(Task directions): Pick up the Marcelina Cemetery story after its final sentence and keep it going.

(Document segment):
-----

The Ghost in Marcelina Cemetery
A memory of something that happened in the late 1980's.

The elderly lady and her brother slowly made their way through the newer tombstones at the top of the hill. They knew this cemetery by heart, and walked slowly but unerringly from one grave to another, reading the names on the stones once again and talking quietly with each other. They hardly even noticed the dusty off-white pickup that rolled to a stop in the shade of the big live oak at the bottom of the hill, or the young man who got out, looked around indecisively, and then began slowly and uncertainly walking into the cemetery. He walked as if he wasn't sure where he was going, but obviously was reading the names on the stones as he passed by them. When he had approached within a hundred feet or so of them, the lady glanced up at him.

She stopped so abruptly that her brother nearly bumped into her from behind. Her heart pounded and her breath caught in her throat. It was impossible. She turned and looked up helplessly at her brother, then collapsed against him and began sobbing. Her brother looked around in confusion, wondering what could have affected her in such a way, and he looked right at the young man. He went a shade paler as his arms instinctively went around his sister, holding her as he tried to comfort her and understand at the same time. The young man saw that his sister was weeping and looked away, studiously turning to read the names on a nearby tombstone. The young man went past them, looking at the stones all the while, and after a few minutes his sister began dabbing her face with a handkerchief and after asking if she would be all right, he released her and walked resolutely toward the young man.

The area where I live, east of San Antonio, Texas, is dotted with the remnants of small communities that were once thriving, though tiny, towns. Decades ago, before the advent of the automobile turned a trip of hours or days into only a matter of minutes, people by necessity clustered into many smaller towns, rather than the fewer larger ones we have today. Most of these towns had their own school and church congregation, sometimes both using the same building. Now the schools are all closed, some in use as private houses, but many of the church buildings still remain and are used by small country congregations. One of these small country communities, maybe ten minutes by farm road and state highway from my house, is Marcelina. It now consists only of a small church building used by a congregation of country Baptists, and a cemetery that sprawls up the hillside beside the church. A quiet place, in the heart of the sandhills between Floresville and Stockdale, surrounded by peanut and watermelon fields, and accessible only by an unpaved, roughly graveled dirt road. Over the entrance to the cemetery a massive, hoary live oak tree stands guard. On this spring afternoon a soft breeze stirred its branches, and it seemed almost intelligent as it ushered me past the gates.

I had arrived early for my uncle's graveside service. I knew that I had several relatives and ancestors buried in this cemetery, so I thought I would pass the time by finding their graves until it was time for the service to begin. About halfway up the hill I could see the green canvas awning covering the open grave where my uncle would be buried, and next to it a few rows of brown metal chairs, neatly arranged. Farther up the hill I saw an elderly couple walking slowly between tombstones. I did the same, walking leisurely from stone to stone, enjoying the quiet and the mild weather of early spring. Around me were a few patches of bluebonnets and Indian paintbrushes, rippling softly in the breeze. As I came closer to the couple I noticed that the lady had suddenly begun crying--not a sort of wistful quiet crying for an old friend or love who had died in years past, but actually weeping as she huddled against the man and he held his arms around her. I turned away, embarrassed, and began to slowly move farther away from them as I pretended to be engrossed in reading tombstones. A few minutes later the man left his sister and walked directly toward me. I could see that he intended to speak with me so I turned toward him and smiled faintly as he approaced, the look on his face friendly but a little grim, maybe a little haunted.

-----

(Listing):
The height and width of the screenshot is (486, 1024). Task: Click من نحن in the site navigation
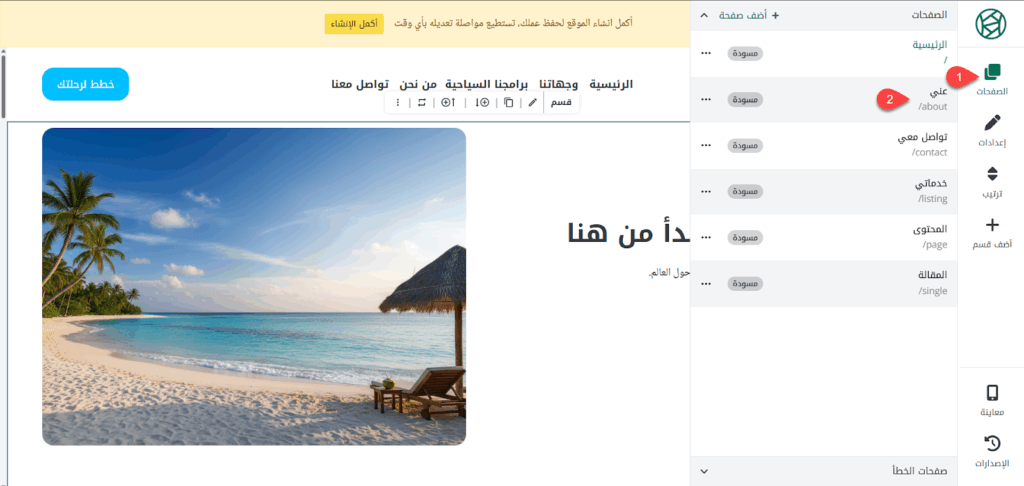click(418, 84)
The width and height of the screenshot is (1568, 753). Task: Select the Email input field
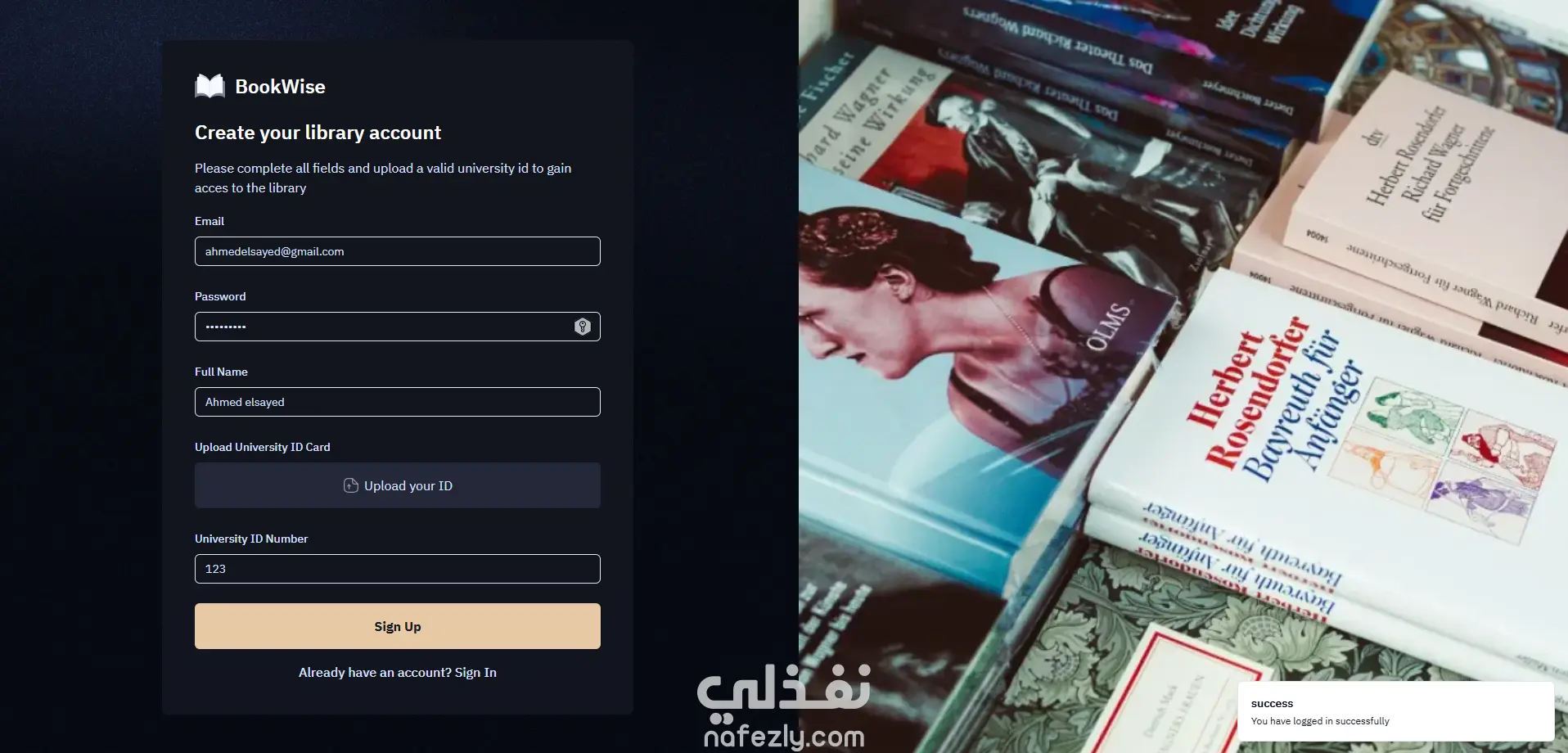coord(398,251)

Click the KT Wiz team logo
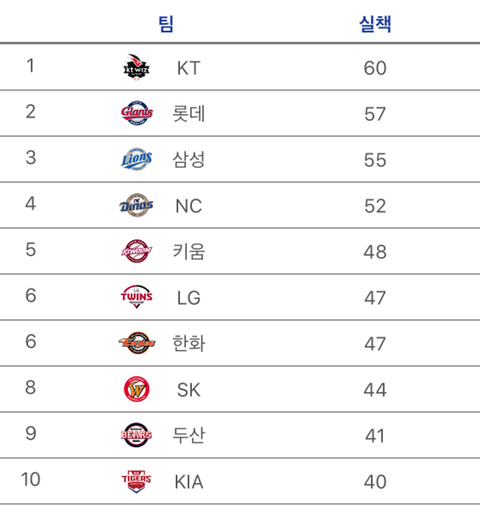pos(137,67)
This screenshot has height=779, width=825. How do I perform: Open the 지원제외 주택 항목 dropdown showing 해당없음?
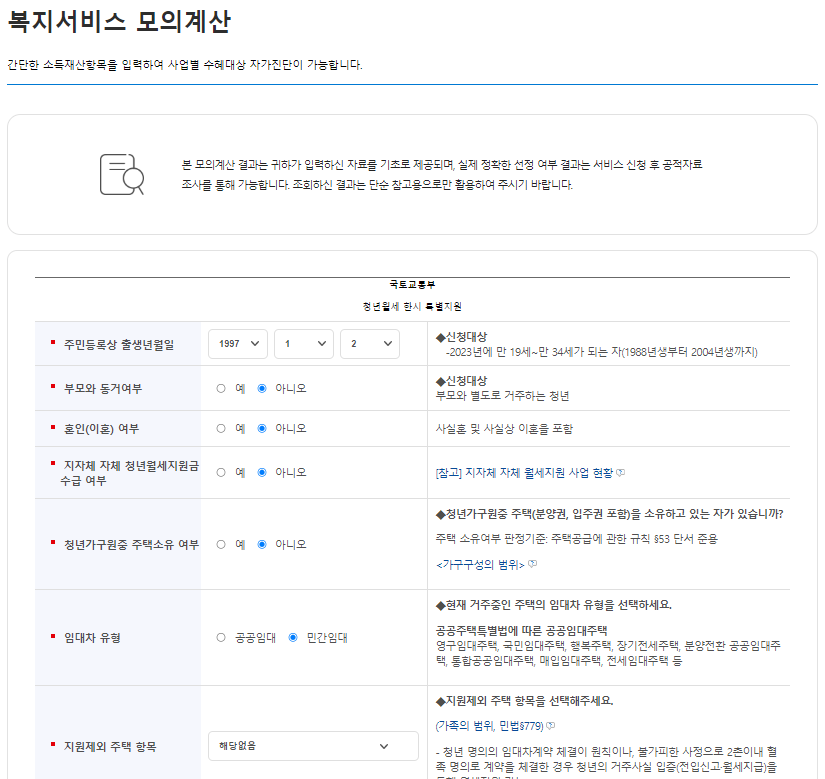coord(313,745)
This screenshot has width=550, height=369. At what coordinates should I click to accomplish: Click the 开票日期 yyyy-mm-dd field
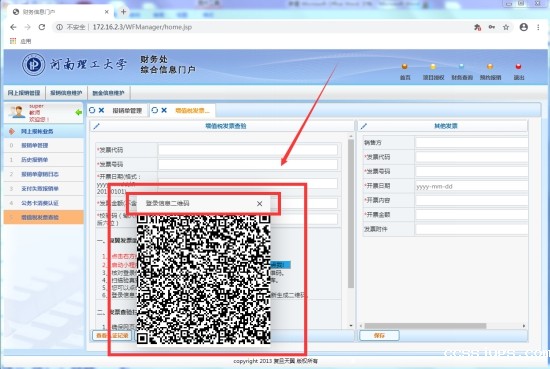click(x=471, y=186)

-----

(Answer to this exercise):
He introduced himself and added that he was the preacher here at the Marcelina Baptist Church. We shook hands and I told him my name.

"So you must be related to Edith?" he asked.

"Yes," I answered, "she's my grandmother."

"Well," he said hesitantly, "you may have noticed that my sister," and he gestured toward the lady, "my sister was crying just now. It's just because..." he paused and looked down, apparently trying to think of something to say, then looked back up at me, "you are the exact image of my brother Bill. He was our younger brother, and he died in the war. The way you look, even the way you walk. You could be Bill reincarnated."

From the age of these two people I knew there was only one war he could be referring to, and I was born nearly twenty years after it had ended. I could think of absolutely nothing to say. He probably noticed the stunned expression on my face.

"Are you here for Thurman's service?" he asked, probably just as much at a loss for words as I was. I told him yes. "Well," he went on, "we're having a dinner afterwards, so don't run off. My sister will probably want to talk with you...later." I told him I would stay, and he went back to his sister. He put his arm around her and they walked down the hill, back to the church building.

Later, after the service, his sister came up to me and introduced herself. I shook her hand and told her my name. As I released her hand her fingers fluttered timidly against the front of my shirt, as if still trying to affirm to herself that I was real.

"Bill was my baby brother," she told me. "He died in 1942 when his troop transport airplane was shot down over the Pacific Ocean. Nobody survived, of course, and his body was never found. He was 20 years old when he died." I was in my late 20's at the time, but looked several years younger. She repeated much of what her brother had said about me looking like Bill, adding that the only difference was that Bill's hair had been much shorter, "him being in the military."

I could still think of nothing worthwhile to say. I know I said something but I can't remember what. Finally she smiled gently and patted my arm. "Well, you take care," she said and then walked away.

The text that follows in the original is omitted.